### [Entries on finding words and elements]
━━━

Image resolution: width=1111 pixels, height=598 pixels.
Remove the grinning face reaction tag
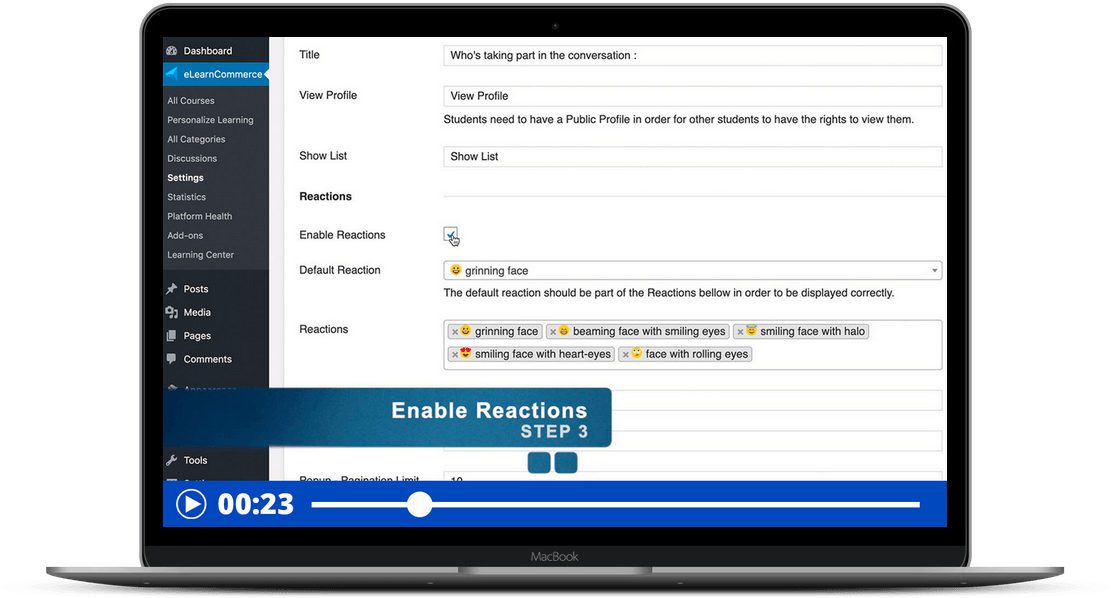455,332
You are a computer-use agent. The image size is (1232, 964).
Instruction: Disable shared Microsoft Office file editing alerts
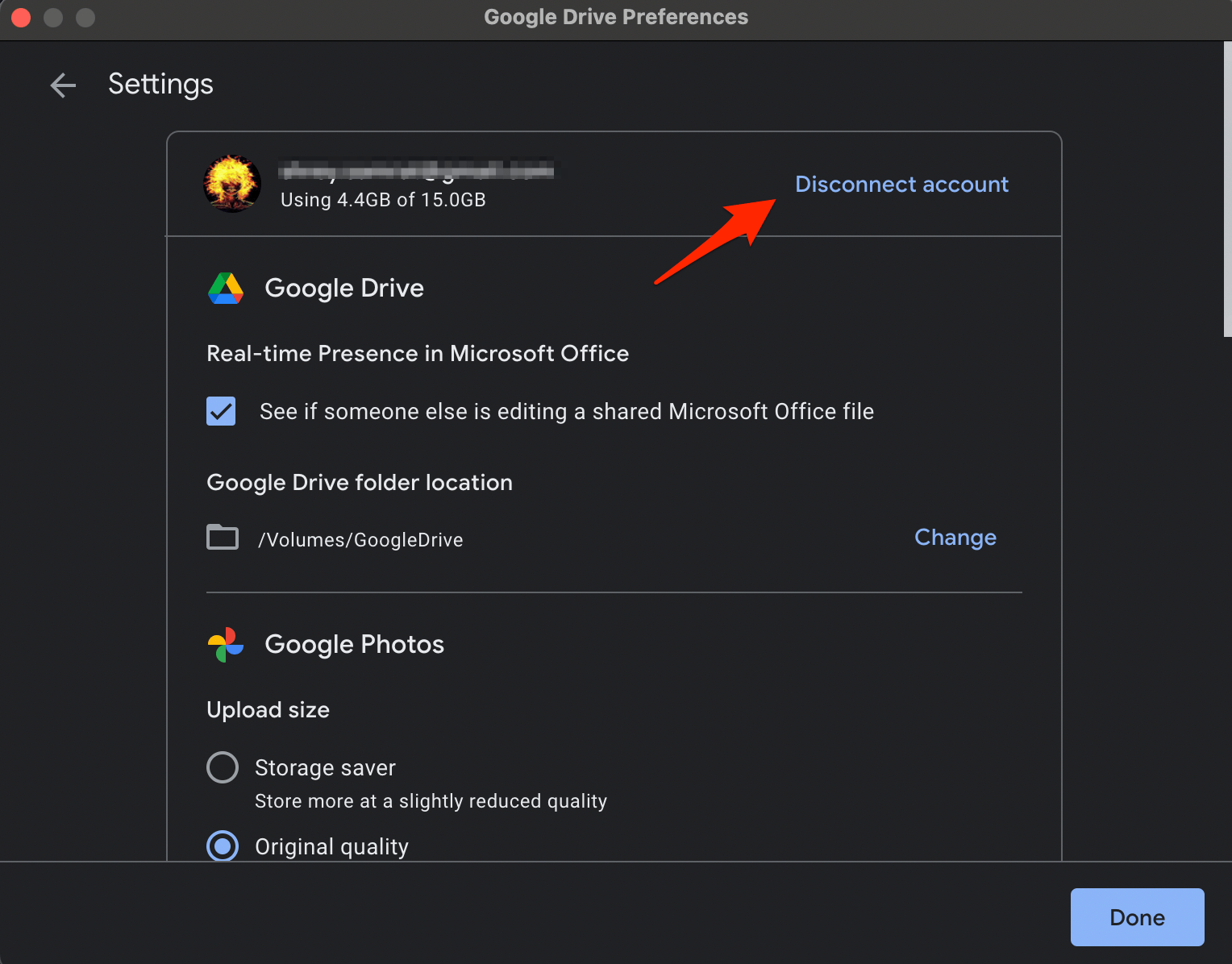[x=221, y=411]
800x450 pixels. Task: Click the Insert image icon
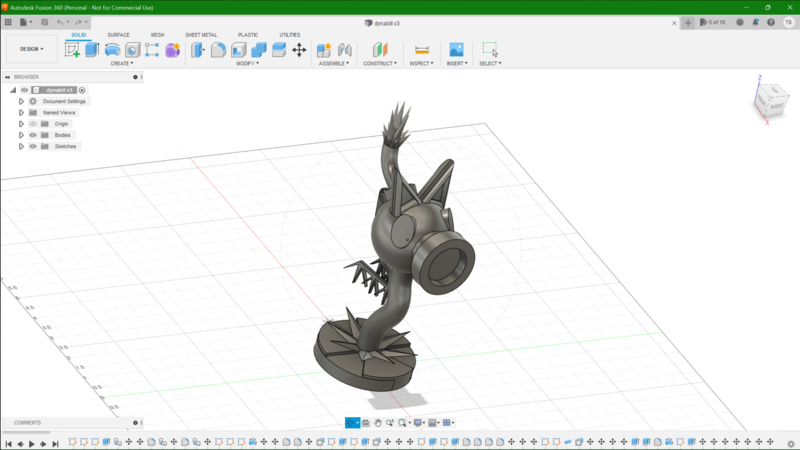456,49
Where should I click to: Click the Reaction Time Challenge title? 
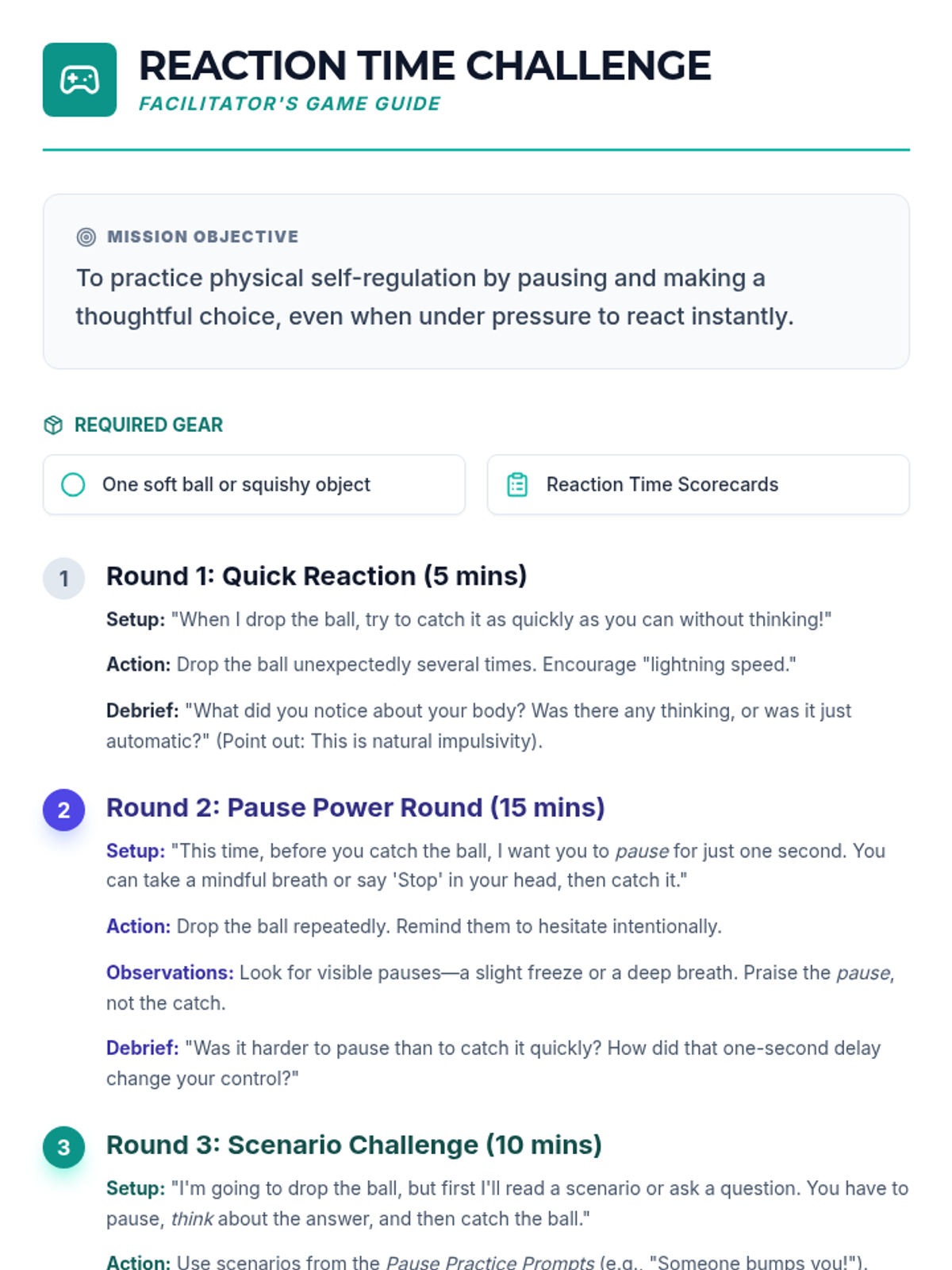(424, 66)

━━━

Copy out every line of all the items above verbatim, leaving the pictures out.

### [THE ANSWER]
Image resolution: width=1111 pixels, height=598 pixels.
Remove the grinning face reaction tag
455,332
You are a computer-use agent. The image size is (1232, 964).
Instruction: Disable shared Microsoft Office file editing alerts
[x=221, y=411]
800x450 pixels. Task: Click the Insert image icon
456,49
Where should I click to: Click the Reaction Time Challenge title? 
(424, 66)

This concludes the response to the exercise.